EXERCISE TEXT Block Start
This would still only return exactly one row, but only where said row contained a call ppulated with the value "Foo" and another call populated with the value "Bar" and another one populated with the word "Baz".

## Selecting a column

In [None]:
column_c = table.column("C").label_as("I am column C")
preview(column_c, bounded="B2:D10")

## Selecting a column conditionally

In [None]:
column = table.column_containing_strings(["Private new housing"])
preview(column_c, bounded="B2:D10") 

There's a point worth understanding in this example, the latter (find by expected contents) is typically more robust than the formcer (explciit reference) as its a good chance of contiuing to work even fi the layout shifts.

## Selecting a single cell conditionally

Very much what is sounds like, in this case you only pass one string because you're only even looking for one match.

In [None]:
cell = table.cell_containing_string("MV5I").label_as("Single cell selection")
preview(cell, bounded="B4:D8") 

## Understanding `expand_to_box()`

For virtual all tabulated datasource the observations (the actual values) appear in a box or rectangular, shape - as shown below

In [None]:
preview(table.excel_ref("B9:E12").label_as("Box like selection of value cells"), bounded="A5:E12")

* 2. The way you instinctively want to read the above blue selection **is the same way all human beings do**,starting from the top left of the blue box your eyes moves left to right, top to bottom - i.e the same way you'd read a book.

* 3. `.expand_to_box()` mirrors this quirk of how we read, so it:
       - Starts with a single cell (the top-left part of the box)
       - Sweeps right gathering all the cells
       - Sweeps down gathering all cells beneath _those_ cells.
EXERCISE TEXT Block End
SUPPLIED INFORMATION Block Start
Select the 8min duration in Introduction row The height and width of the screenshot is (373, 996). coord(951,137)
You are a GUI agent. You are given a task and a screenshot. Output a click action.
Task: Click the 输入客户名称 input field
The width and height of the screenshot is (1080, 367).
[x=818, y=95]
SUPPLIED INFORMATION Block End
SUPPLIED INFORMATION Block Start
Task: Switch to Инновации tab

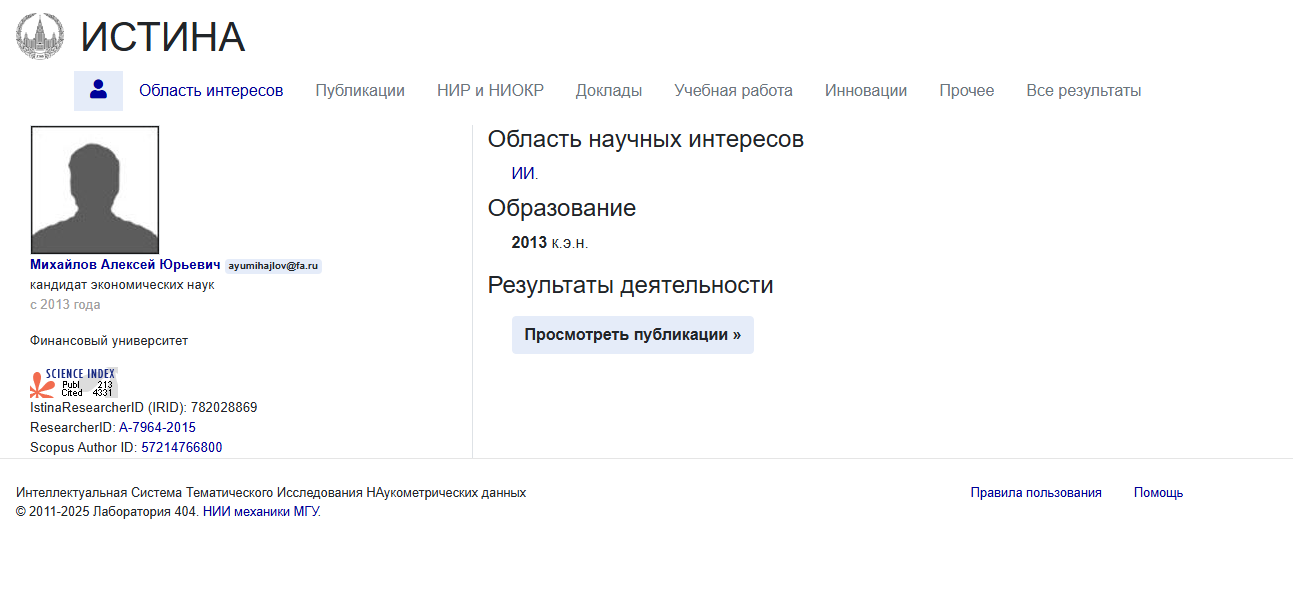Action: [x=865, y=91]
SUPPLIED INFORMATION Block End
== SET OF TASKS ==
**1.** Using the text on selecting table cells, decide whether each statement agrees with it: (a) `.expand_to_box()` sweeps right to gather cells; (b) `.expand_to_box()` begins from the bottom-right cell of the box; (c) to select a single cell conditionally, you pass several strings. For each, answer yes or no and quote the deciding words.
**2.** Duplicate part of the text on selecting table cells, starting at the words "## Selecting a column conditionally" and stopping after the words "the layout shifts.".

== ANSWERS TO THE PROBLEMS ==
**1.**
(a) Yes: "Sweeps right gathering all the cells"
(b) No: "Starts with a single cell (the top-left part of the box)"
(c) No: "you only pass one string because you're only even looking for one match"

**2.**
## Selecting a column conditionally

In [None]:
column = table.column_containing_strings(["Private new housing"])
preview(column_c, bounded="B2:D10") 

There's a point worth understanding in this example, the latter (find by expected contents) is typically more robust than the formcer (explciit reference) as its a good chance of contiuing to work even fi the layout shifts.